The effect of the NSP enzymes cocktail quantity, temperature, and time on the contents of rutin in the common buckwheat liquid fraction and residues are characterized in Figure 2. Ethanol (70%), which is regarded as GRAS, was used to extract rutin from the F.esculentum lyophilized fractions after optimization runs [4]. Before the hydrothermal treatment, the control sample without enzymes cocktail showed the content of rutin for the liquid phase as 67.31 mg/100 g and residues of 89.34 mg/100 g. Previous studies approached the thermal stability of rutin, which reflects the results of the 70 °C and 80 °C treatment [4,36]. In general, complex treatment of buckwheat flours showed increased content of rutin. Even minimal dosages of NSP showed a significant impact of releasing rutin after 2 h in a range of 87.78–112.90 mg/100 g. Scientific approaches prove enzyme-assisted extractions enhance active biological compounds in extracts due to the specific cleavage of a complex matrix [16]. For example, in subcritical water extraction, rutin concentration after extraction varies from 60.20 to 70.50 mg/100 g [37]. Results indicate that rutin may occur between soluble and insoluble fibers likewise rhamnogalacturonan, homogalacturonans, xyloglucans, and mannans [29,38]. However, enzymes assistance is usually incorporated into multistep processes. Correspondingly, biorefining pomaces due to singular enzyme assisted extraction is less efficient for polar constituents than pressurized liquid extraction or supercritical carbon dioxide extraction [39,40].

2.3. Water Contact Angle

Twenty runs of optimization were performed, and three different lyophilized samples of the hydrophilic and solid fraction at 70 °C were collected to perform water contact angle (Table 2). The control sample was performed at 20 °C without any enzymes. Powders have a significant role in many applications such as pharmaceutical drugs and food products development. The technique is based on discussing the wetting tendency. Wettability of the powder is important when considering the processes and properties of the final products [27]. In general, all tested samples showed a water contact angle range from 35.7° to 57.5°, which describes samples as ‘wetting liquid’ that forms a contact angle with the solid due to the angle being smaller than 90° [2].
The measurement results represented in Table 2 and Figure 3 indicate that cellulase activity did not differ between water contact angles after 13 h of enzymatic water extraction. However, longer extraction time (24 h) decreased the static water contact angle by approximately 6.7 degrees for lyophilized hydrophilic extract and 2.3 degrees for solid fraction after fermentation. In general, multienzyme extraction decreased the water contact angle in the solid fraction and increased the water contact angle in the water fraction. It implies enzymatic hydrolysis during water extraction increased hydrophilic properties in the solid fraction and decreased hydrophilicity in water fraction. The enzymes’ cleaved glycosidic bonds released water soluble compounds. Additionally, a small amount of lipophilic substances were obtained in liquid fraction, which may impact hydrophilicity.

3. Materials and Methods

3.1. Plant Material (Dependent Sub-Sample)

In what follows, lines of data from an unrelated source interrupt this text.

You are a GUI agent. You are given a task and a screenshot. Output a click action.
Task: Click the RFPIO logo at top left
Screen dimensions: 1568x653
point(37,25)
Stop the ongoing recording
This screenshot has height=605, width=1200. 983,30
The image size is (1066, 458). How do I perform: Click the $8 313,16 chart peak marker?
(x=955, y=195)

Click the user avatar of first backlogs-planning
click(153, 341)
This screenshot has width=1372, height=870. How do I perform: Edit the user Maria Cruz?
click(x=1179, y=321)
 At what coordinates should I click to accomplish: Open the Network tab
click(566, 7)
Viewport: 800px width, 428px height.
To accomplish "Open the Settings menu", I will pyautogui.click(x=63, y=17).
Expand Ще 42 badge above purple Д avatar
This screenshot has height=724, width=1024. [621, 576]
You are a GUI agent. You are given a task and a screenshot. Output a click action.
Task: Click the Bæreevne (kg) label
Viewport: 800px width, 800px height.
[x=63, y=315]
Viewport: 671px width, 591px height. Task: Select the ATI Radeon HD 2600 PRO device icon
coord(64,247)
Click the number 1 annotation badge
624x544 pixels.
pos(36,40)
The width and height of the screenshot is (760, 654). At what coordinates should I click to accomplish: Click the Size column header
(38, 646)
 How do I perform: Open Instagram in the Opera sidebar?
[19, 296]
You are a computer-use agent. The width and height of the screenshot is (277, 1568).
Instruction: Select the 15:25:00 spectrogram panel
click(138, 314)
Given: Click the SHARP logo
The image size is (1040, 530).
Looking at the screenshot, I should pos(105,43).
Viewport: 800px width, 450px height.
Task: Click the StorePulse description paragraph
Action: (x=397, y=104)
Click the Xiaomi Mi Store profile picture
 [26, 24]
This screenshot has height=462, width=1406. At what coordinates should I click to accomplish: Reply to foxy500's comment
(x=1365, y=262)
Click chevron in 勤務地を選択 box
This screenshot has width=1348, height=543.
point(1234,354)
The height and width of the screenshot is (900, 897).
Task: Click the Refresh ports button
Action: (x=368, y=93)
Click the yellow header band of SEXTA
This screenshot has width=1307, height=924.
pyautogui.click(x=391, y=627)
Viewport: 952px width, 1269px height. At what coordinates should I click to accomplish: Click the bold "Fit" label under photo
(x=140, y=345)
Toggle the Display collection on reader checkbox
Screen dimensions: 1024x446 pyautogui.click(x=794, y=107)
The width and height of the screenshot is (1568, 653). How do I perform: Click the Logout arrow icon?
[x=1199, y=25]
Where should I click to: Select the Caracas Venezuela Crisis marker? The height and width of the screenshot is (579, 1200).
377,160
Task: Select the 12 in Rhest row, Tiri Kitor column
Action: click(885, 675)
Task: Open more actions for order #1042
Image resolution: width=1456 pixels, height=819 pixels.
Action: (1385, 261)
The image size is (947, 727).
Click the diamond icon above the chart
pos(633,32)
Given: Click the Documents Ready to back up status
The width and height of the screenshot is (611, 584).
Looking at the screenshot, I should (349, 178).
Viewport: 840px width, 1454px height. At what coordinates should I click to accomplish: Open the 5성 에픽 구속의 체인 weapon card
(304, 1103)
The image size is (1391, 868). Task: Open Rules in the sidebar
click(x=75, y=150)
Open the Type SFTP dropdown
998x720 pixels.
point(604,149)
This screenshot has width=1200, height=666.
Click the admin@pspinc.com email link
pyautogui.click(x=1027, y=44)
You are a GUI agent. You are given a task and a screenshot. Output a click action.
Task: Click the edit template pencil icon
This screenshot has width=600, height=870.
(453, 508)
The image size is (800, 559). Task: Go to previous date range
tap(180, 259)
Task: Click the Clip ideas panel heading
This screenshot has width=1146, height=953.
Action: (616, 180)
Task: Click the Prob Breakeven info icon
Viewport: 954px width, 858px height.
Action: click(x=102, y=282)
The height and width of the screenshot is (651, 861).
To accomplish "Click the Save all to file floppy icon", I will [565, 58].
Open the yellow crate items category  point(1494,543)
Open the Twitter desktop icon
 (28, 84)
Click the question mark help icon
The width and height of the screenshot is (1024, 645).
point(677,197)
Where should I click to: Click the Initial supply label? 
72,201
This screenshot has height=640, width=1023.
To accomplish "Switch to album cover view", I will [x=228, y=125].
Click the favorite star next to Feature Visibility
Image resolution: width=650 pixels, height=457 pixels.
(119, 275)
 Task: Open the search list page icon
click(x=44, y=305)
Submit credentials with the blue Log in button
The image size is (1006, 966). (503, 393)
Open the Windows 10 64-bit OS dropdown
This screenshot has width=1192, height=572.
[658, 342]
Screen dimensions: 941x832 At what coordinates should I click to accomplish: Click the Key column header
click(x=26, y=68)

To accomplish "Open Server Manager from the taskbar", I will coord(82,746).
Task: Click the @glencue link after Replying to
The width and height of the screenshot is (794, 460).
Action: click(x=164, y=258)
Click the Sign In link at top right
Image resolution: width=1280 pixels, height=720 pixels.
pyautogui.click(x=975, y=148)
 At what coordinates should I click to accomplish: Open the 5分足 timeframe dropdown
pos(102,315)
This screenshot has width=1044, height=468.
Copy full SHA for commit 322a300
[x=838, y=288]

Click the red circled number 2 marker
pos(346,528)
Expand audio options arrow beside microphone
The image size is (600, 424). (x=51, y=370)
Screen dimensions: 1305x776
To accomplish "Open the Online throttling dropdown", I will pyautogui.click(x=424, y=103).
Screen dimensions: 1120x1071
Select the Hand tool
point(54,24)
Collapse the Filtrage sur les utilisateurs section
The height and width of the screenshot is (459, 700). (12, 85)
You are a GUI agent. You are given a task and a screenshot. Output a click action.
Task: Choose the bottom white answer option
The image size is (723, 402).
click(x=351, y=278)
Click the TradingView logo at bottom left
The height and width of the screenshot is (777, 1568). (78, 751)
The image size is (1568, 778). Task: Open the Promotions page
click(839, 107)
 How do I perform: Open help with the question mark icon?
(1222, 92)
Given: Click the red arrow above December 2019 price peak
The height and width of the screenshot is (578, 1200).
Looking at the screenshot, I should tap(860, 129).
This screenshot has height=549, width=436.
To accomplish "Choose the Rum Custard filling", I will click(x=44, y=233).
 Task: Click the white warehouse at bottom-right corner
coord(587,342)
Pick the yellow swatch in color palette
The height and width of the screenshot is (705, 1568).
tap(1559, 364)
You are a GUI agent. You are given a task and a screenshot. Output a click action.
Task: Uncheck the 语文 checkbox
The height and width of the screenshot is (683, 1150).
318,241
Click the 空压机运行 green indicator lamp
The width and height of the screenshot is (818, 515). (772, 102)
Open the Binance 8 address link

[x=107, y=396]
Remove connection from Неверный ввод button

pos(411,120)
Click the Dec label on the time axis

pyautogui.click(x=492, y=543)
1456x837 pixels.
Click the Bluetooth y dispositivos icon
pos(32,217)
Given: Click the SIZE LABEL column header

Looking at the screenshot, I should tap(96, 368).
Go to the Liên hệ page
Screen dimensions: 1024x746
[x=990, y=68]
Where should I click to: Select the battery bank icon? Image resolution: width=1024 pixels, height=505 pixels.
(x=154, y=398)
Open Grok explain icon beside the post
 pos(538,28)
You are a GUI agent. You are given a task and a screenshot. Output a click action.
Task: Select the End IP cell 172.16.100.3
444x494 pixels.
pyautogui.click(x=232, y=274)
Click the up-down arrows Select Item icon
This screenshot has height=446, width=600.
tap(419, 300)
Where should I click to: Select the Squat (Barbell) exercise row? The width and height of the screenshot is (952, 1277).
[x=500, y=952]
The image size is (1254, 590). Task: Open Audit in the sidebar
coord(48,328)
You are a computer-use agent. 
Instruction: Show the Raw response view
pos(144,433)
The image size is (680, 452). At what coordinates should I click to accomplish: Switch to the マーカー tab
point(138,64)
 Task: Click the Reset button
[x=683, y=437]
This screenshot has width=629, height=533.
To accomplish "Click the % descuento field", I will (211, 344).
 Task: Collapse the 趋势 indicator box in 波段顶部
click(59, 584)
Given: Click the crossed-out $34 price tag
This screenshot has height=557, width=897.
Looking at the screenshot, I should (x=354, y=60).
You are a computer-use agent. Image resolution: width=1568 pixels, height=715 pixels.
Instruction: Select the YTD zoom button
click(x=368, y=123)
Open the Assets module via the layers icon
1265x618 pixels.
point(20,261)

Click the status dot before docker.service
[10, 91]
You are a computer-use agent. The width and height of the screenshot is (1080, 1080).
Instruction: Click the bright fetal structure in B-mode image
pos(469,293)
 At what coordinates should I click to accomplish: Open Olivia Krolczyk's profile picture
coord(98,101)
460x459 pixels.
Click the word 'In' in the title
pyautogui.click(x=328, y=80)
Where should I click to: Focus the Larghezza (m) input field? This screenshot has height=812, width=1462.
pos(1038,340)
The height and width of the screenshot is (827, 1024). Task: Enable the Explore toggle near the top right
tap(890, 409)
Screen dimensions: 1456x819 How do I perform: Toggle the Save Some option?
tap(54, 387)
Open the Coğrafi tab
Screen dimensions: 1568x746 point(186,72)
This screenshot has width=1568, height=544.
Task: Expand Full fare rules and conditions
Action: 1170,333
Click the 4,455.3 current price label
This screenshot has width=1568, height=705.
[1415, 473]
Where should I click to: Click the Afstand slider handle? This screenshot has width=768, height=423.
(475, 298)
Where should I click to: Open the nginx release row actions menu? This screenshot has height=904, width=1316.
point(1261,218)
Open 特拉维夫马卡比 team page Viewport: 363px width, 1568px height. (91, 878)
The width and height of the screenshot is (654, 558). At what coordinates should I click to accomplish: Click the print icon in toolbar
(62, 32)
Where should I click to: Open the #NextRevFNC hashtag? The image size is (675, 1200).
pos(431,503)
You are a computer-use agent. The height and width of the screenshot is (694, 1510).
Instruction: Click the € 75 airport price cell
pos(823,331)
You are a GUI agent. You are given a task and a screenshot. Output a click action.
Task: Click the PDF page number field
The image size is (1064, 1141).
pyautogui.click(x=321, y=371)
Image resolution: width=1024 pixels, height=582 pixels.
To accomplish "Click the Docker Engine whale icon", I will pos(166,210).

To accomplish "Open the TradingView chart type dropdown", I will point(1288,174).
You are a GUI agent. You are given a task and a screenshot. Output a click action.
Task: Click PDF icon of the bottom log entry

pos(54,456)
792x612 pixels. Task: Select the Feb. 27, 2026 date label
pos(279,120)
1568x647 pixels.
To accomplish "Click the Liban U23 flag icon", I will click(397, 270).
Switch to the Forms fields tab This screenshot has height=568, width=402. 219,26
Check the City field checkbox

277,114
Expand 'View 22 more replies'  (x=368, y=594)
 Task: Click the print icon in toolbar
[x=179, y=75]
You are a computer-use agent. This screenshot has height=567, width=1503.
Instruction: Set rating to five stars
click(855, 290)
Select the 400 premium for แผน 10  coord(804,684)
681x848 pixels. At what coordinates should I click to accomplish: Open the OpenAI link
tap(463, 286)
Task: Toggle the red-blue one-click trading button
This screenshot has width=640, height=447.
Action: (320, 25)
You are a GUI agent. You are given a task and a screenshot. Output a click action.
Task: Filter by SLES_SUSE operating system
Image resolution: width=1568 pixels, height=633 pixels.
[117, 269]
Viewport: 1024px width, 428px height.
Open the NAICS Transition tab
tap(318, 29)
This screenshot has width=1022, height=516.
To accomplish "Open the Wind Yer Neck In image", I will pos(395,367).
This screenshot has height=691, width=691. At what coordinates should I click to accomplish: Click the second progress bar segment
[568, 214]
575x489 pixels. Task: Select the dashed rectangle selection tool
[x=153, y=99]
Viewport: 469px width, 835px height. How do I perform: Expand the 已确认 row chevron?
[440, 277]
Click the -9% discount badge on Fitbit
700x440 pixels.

Organic roasted common buckwheat flour (F. esculentum M.) materials were obtained from local Lithuanian producers (Producer “Ekofrisa”, Prienai, Lithuania). The nutritional declaration of the product is presented in Table 3. For the experiment, the supplier randomly took three different batches of 1 kg from the stock.

3.2. Enzyme Products (Independent Sub-Sample)

Grainzyme NL is a classical multienzyme product used as an adequate substitute for reducing the viscosity of grain products. The main enzyme mixture component is cellulase. The product is declared to have a 5000 U/mL activity of cellulase. Furthermore, the manufacturer states that the enzymes mixture contains various hemicellulose, endo-xylanase, egzo-xylanase, beta-glucanase, mannanase, galactosidase and pectinase activities. Enzymes were produced from Thrichoderma Reseii (Suntaq, Guanghzou, China).
SQzyme AGL is a mono-component glucoamylase [EC3.2.1.3] derived from the fermentation of a wild type of Aspergillus niger (Suntaq, Guanghzou, China). The product is declared to have a glucoamylase activity of 150,000 U/mL.

3.3. Experimental Design of Multienzyme-Assisted Extraction Optimization and Statistical Data Handling

F. esculentum flour samples were extracted using hot water multienzymes-assisted extraction. Response surface methodology (RSM) using a central composite design (CCD) was used to determine the optimal multienzymes-water extraction on yield and total phenolic compounds for common buckwheat. For data analysis and established data, the software Design-Expert 7.0.0 (Stat-ease, Inc., Minneapolis, MN, USA) was used. Three independent variables, time (2, 13, and 24 h), temperature (70 °C, 80 °C, 90 °C), and non-starch polysaccharide (NSP) enzymes mixture (0.1 mL, 0.55 mL, and 1.00 mL), were analyzed to optimize the response of variables. The desirability function was implemented to describe and obtain an optimized multiple response of method. Variables of time, temperature, and NSP were chosen in the range. Yield and total phenolic content were chosen as maximized goals. The adequacy of the model was determined by evaluating the determination coefficient, adjusted R-squared and predicted R-squared.
The water and buckwheat flour ratio was 5:1. For the enzyme combinations Grainzyme NL and SQzyme AGL were used. The enzymatic activity of cellulase, glucoamylase, and α-amylase was determined in accordance with the protocol K-CERA 06/18 and KCellG5-4V 06/18 (Megazyme, 2018). Furthermore, the estimated activity of cellulase, glucoamylase, and α-amylase was 2300 CellG5 Units, 150,000 U/mL, 18,000 U/mL, respectively. Afterwards, amylolytic enzymes mixture was added to reach the enzyme/substrate ratio of 0.5% v/w. Enzyme-assisted water extraction tests were carried out at 70–80 °C in an incubator. After extraction, the hydrolysis was terminated by heating the water up to 98 °C for 10 min. Separation of the slurry into liquid and solid fractions was carried out using a filter (200 mesh). Hydrophilic extract samples were taken from the received liquid hydrolysate. Pomace samples were taken from the solid hydrolysate. Continuously, samples were lyophilized and stored at room temperature. The extracts of liquid and solid hydrolysates obtained were consecutively re-extracted for further analysis. All the experiments were carried out in triplicate.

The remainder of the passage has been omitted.